● Supplied records:
════════════════
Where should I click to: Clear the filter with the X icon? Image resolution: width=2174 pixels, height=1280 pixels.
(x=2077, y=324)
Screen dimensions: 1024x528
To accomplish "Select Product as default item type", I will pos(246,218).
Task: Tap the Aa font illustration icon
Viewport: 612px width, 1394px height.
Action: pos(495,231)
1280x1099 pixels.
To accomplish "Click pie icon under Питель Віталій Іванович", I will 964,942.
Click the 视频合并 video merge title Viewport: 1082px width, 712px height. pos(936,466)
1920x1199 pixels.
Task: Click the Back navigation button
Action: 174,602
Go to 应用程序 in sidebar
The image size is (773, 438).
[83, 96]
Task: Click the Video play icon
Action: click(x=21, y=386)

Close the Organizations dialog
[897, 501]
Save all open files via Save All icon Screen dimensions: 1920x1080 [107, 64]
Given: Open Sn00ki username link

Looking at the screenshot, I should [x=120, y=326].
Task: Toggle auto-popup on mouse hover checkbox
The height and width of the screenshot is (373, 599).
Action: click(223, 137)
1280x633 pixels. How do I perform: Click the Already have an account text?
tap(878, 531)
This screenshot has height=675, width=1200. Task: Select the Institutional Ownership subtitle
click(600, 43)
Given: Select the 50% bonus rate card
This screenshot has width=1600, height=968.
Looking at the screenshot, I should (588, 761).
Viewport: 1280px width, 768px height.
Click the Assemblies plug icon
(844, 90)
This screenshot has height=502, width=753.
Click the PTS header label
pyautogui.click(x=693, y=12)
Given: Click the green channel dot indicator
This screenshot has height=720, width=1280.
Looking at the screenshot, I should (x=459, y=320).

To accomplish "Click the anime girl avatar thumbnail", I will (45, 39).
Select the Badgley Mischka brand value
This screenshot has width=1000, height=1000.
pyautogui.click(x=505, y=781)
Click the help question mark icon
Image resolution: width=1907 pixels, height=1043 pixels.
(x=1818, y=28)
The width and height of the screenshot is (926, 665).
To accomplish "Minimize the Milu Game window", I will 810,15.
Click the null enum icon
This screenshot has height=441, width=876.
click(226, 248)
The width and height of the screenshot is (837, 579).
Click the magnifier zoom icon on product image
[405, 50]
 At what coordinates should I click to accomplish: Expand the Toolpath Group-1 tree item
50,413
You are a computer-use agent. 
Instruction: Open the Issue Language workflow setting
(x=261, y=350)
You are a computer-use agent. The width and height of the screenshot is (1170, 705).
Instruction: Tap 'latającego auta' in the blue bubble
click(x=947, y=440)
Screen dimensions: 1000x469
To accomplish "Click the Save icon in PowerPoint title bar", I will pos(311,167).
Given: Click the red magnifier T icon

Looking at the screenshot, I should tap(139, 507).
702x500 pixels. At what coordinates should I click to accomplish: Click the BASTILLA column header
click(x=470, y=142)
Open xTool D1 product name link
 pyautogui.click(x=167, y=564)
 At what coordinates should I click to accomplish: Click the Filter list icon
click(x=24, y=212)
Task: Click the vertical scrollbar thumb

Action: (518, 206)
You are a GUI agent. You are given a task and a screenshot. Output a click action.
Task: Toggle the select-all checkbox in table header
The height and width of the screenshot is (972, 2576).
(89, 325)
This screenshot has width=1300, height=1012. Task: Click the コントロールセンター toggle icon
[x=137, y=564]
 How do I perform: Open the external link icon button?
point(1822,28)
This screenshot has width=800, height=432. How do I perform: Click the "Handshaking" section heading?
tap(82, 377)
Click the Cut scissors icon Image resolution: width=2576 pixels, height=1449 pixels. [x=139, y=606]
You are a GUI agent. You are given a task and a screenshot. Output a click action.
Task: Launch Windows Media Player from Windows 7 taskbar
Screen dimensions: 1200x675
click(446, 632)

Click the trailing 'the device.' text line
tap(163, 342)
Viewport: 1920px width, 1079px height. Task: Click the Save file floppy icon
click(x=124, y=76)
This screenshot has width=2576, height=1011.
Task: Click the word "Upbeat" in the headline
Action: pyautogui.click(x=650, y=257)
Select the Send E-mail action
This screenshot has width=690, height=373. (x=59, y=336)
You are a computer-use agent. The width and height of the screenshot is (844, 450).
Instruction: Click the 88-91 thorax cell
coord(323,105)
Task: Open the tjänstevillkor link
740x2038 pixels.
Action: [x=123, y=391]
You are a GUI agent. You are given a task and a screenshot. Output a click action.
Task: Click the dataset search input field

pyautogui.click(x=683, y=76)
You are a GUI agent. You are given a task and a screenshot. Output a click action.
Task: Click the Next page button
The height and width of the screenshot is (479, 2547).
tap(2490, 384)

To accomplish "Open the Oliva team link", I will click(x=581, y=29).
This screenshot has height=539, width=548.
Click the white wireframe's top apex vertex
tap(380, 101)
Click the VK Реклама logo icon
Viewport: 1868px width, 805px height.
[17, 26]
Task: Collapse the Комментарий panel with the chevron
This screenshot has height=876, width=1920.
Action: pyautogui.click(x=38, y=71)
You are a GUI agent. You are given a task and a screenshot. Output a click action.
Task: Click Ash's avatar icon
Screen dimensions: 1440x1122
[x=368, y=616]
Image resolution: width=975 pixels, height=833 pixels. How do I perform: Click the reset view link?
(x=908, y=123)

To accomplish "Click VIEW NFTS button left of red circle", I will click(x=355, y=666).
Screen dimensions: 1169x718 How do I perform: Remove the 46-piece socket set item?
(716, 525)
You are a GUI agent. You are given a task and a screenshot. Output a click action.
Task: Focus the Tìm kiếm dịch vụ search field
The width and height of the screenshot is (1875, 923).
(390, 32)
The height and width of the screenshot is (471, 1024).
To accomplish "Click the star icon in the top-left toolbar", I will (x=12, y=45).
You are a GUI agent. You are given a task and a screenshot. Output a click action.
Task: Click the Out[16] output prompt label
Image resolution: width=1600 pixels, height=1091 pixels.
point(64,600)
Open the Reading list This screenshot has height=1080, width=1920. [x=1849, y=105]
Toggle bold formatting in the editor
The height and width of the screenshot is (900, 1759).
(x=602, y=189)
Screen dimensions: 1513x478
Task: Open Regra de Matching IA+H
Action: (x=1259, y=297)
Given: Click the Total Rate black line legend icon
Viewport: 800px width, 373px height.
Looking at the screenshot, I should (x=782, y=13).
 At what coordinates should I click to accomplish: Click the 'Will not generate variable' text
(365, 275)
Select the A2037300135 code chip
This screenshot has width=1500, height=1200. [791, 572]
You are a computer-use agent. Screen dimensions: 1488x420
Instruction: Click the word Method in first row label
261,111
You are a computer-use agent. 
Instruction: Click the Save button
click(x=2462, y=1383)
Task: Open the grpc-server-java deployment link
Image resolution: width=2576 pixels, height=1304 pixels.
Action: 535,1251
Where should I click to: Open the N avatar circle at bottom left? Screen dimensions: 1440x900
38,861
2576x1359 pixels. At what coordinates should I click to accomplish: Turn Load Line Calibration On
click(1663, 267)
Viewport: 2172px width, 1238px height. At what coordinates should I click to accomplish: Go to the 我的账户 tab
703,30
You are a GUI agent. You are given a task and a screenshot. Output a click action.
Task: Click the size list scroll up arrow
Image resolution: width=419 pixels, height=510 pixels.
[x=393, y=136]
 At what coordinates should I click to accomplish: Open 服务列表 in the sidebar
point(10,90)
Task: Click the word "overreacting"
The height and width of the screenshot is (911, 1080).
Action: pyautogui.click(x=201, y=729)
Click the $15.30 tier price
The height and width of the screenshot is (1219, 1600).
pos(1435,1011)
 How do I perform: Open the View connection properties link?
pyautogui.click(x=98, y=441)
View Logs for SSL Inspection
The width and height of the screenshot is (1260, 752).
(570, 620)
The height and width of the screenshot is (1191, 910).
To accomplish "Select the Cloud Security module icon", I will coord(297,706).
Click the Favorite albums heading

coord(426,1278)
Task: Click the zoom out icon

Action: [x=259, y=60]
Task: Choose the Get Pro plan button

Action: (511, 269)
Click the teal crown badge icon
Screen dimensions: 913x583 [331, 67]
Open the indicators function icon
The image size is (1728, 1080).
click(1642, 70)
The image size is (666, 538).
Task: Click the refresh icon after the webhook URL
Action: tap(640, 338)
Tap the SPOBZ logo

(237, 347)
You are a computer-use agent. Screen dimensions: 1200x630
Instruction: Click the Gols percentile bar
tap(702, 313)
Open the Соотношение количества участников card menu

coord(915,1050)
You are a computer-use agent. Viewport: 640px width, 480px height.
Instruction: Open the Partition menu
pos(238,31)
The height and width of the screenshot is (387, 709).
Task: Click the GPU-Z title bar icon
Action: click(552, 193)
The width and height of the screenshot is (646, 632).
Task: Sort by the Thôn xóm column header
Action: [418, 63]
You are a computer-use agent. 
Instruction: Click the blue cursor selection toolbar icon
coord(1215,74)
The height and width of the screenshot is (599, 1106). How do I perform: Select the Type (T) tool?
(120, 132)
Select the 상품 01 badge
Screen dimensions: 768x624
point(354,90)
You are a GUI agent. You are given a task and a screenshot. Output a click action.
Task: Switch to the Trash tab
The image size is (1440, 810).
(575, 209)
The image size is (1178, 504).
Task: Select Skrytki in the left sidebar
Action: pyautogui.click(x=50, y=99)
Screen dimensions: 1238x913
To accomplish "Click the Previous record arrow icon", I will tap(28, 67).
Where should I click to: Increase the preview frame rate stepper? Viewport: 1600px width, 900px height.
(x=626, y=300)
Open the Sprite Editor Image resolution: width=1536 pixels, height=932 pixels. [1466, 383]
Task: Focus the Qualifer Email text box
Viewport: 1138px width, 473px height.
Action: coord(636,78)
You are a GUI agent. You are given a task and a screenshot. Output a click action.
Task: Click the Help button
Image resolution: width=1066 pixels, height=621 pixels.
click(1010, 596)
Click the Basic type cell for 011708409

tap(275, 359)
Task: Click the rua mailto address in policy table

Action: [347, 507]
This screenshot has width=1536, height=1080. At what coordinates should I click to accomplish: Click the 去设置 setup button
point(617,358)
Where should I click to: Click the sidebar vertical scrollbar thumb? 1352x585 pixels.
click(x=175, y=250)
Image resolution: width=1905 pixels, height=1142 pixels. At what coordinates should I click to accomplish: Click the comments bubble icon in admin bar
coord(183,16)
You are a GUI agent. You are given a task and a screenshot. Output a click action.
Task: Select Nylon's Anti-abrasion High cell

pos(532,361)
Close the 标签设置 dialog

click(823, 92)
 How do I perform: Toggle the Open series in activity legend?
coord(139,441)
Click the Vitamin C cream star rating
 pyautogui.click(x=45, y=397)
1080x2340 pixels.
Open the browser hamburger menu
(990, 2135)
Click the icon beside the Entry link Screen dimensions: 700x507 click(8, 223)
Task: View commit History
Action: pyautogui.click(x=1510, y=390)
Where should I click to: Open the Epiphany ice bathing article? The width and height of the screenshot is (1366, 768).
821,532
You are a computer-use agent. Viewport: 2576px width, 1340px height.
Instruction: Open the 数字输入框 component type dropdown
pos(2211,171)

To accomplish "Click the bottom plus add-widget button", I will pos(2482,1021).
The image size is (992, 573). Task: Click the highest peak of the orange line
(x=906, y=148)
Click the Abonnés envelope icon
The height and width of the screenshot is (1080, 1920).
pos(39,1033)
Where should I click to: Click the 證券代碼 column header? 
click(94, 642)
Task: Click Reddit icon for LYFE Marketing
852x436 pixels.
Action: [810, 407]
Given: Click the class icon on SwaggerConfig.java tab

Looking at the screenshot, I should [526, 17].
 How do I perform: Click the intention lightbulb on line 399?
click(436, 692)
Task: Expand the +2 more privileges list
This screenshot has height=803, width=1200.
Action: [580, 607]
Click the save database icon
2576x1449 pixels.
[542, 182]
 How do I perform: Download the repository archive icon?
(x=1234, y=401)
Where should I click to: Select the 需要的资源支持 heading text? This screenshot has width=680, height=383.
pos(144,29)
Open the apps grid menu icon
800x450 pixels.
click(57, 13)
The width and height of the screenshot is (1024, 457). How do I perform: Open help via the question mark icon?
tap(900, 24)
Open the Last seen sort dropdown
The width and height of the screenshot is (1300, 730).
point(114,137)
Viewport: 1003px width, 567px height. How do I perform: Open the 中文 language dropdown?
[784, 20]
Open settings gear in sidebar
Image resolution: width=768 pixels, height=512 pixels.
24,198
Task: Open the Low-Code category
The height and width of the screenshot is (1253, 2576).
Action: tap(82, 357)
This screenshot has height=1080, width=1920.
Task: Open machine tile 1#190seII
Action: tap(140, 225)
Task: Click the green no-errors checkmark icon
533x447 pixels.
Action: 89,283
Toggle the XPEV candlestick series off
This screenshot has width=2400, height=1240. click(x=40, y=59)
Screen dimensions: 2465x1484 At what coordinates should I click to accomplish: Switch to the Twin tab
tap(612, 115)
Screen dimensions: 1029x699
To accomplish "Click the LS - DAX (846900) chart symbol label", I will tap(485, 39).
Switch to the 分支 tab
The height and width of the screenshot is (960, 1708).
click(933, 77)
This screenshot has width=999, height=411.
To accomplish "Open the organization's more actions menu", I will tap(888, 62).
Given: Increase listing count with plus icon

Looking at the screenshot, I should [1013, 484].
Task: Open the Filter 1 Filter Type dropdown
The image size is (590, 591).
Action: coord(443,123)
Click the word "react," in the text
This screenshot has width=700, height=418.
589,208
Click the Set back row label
════════════════
● Problem statement:
Write out verbatim the items between the lines holding "Screen dimensions: 1238x913" and "click(x=175, y=250)", inclusive.

● Written answer:
Screen dimensions: 1238x913
To accomplish "Click the Previous record arrow icon", I will tap(28, 67).
Where should I click to: Increase the preview frame rate stepper? Viewport: 1600px width, 900px height.
(x=626, y=300)
Open the Sprite Editor Image resolution: width=1536 pixels, height=932 pixels. [1466, 383]
Task: Focus the Qualifer Email text box
Viewport: 1138px width, 473px height.
Action: coord(636,78)
You are a GUI agent. You are given a task and a screenshot. Output a click action.
Task: Click the Help button
Image resolution: width=1066 pixels, height=621 pixels.
click(1010, 596)
Click the Basic type cell for 011708409

tap(275, 359)
Task: Click the rua mailto address in policy table

Action: [347, 507]
This screenshot has width=1536, height=1080. At what coordinates should I click to accomplish: Click the 去设置 setup button
point(617,358)
Where should I click to: Click the sidebar vertical scrollbar thumb? 1352x585 pixels.
click(x=175, y=250)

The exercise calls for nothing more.